■ EXERCISE GOAL:
What you print must match the data line for line.

■ Source data:
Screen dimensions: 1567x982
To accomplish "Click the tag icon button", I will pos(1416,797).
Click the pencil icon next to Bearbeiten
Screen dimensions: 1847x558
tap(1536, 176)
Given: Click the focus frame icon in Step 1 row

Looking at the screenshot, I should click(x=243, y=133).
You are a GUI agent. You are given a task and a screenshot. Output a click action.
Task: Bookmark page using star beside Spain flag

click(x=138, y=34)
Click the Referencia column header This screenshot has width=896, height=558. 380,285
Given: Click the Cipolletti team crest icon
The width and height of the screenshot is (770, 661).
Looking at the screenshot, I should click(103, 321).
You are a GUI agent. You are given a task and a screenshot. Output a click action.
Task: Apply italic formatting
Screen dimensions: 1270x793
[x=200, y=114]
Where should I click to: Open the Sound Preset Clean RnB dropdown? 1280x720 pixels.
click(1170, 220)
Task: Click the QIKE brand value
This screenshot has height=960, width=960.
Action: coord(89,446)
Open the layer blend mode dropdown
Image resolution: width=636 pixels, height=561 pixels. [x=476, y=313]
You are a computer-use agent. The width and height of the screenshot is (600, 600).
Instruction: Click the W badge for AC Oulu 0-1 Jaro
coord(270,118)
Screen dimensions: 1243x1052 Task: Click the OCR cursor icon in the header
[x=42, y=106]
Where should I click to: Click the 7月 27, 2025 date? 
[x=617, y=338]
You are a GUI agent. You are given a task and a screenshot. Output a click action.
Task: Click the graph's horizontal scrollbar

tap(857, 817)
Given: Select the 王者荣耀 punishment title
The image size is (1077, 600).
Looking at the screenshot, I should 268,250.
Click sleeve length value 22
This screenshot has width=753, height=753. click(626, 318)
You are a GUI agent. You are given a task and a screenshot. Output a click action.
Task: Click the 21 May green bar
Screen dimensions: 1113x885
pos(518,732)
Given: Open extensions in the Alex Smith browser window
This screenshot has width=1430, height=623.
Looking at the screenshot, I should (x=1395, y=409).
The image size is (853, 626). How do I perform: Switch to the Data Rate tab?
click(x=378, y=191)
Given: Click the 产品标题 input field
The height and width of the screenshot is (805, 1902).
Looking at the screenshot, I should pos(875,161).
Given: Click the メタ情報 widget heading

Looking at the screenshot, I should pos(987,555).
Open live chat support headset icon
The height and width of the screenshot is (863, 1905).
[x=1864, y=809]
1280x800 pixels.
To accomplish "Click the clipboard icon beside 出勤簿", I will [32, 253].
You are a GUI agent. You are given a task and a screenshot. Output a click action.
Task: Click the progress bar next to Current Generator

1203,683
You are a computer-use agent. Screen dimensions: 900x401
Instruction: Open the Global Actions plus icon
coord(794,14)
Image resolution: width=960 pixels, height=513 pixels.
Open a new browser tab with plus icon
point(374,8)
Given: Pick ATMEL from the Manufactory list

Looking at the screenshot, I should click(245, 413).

■ OUTPUT:
Screen dimensions: 1567x982
To accomplish "Click the tag icon button", I will pos(1416,797).
Click the pencil icon next to Bearbeiten
Screen dimensions: 1847x558
tap(1536, 176)
Given: Click the focus frame icon in Step 1 row

Looking at the screenshot, I should click(x=243, y=133).
You are a GUI agent. You are given a task and a screenshot. Output a click action.
Task: Bookmark page using star beside Spain flag

click(x=138, y=34)
Click the Referencia column header This screenshot has width=896, height=558. 380,285
Given: Click the Cipolletti team crest icon
The width and height of the screenshot is (770, 661).
Looking at the screenshot, I should click(103, 321).
You are a GUI agent. You are given a task and a screenshot. Output a click action.
Task: Apply italic formatting
Screen dimensions: 1270x793
[x=200, y=114]
Where should I click to: Open the Sound Preset Clean RnB dropdown? 1280x720 pixels.
click(1170, 220)
Task: Click the QIKE brand value
This screenshot has height=960, width=960.
Action: coord(89,446)
Open the layer blend mode dropdown
Image resolution: width=636 pixels, height=561 pixels. [x=476, y=313]
You are a computer-use agent. The width and height of the screenshot is (600, 600).
Instruction: Click the W badge for AC Oulu 0-1 Jaro
coord(270,118)
Screen dimensions: 1243x1052 Task: Click the OCR cursor icon in the header
[x=42, y=106]
Where should I click to: Click the 7月 27, 2025 date? 
[x=617, y=338]
You are a GUI agent. You are given a task and a screenshot. Output a click action.
Task: Click the graph's horizontal scrollbar

tap(857, 817)
Given: Select the 王者荣耀 punishment title
The image size is (1077, 600).
Looking at the screenshot, I should 268,250.
Click sleeve length value 22
This screenshot has width=753, height=753. click(626, 318)
You are a GUI agent. You are given a task and a screenshot. Output a click action.
Task: Click the 21 May green bar
Screen dimensions: 1113x885
pos(518,732)
Given: Open extensions in the Alex Smith browser window
This screenshot has width=1430, height=623.
Looking at the screenshot, I should (x=1395, y=409).
The image size is (853, 626). How do I perform: Switch to the Data Rate tab?
click(x=378, y=191)
Given: Click the 产品标题 input field
The height and width of the screenshot is (805, 1902).
Looking at the screenshot, I should pos(875,161).
Given: Click the メタ情報 widget heading

Looking at the screenshot, I should pos(987,555).
Open live chat support headset icon
The height and width of the screenshot is (863, 1905).
[x=1864, y=809]
1280x800 pixels.
To accomplish "Click the clipboard icon beside 出勤簿", I will [32, 253].
You are a GUI agent. You are given a task and a screenshot. Output a click action.
Task: Click the progress bar next to Current Generator

1203,683
You are a computer-use agent. Screen dimensions: 900x401
Instruction: Open the Global Actions plus icon
coord(794,14)
Image resolution: width=960 pixels, height=513 pixels.
Open a new browser tab with plus icon
point(374,8)
Given: Pick ATMEL from the Manufactory list

Looking at the screenshot, I should click(245, 413).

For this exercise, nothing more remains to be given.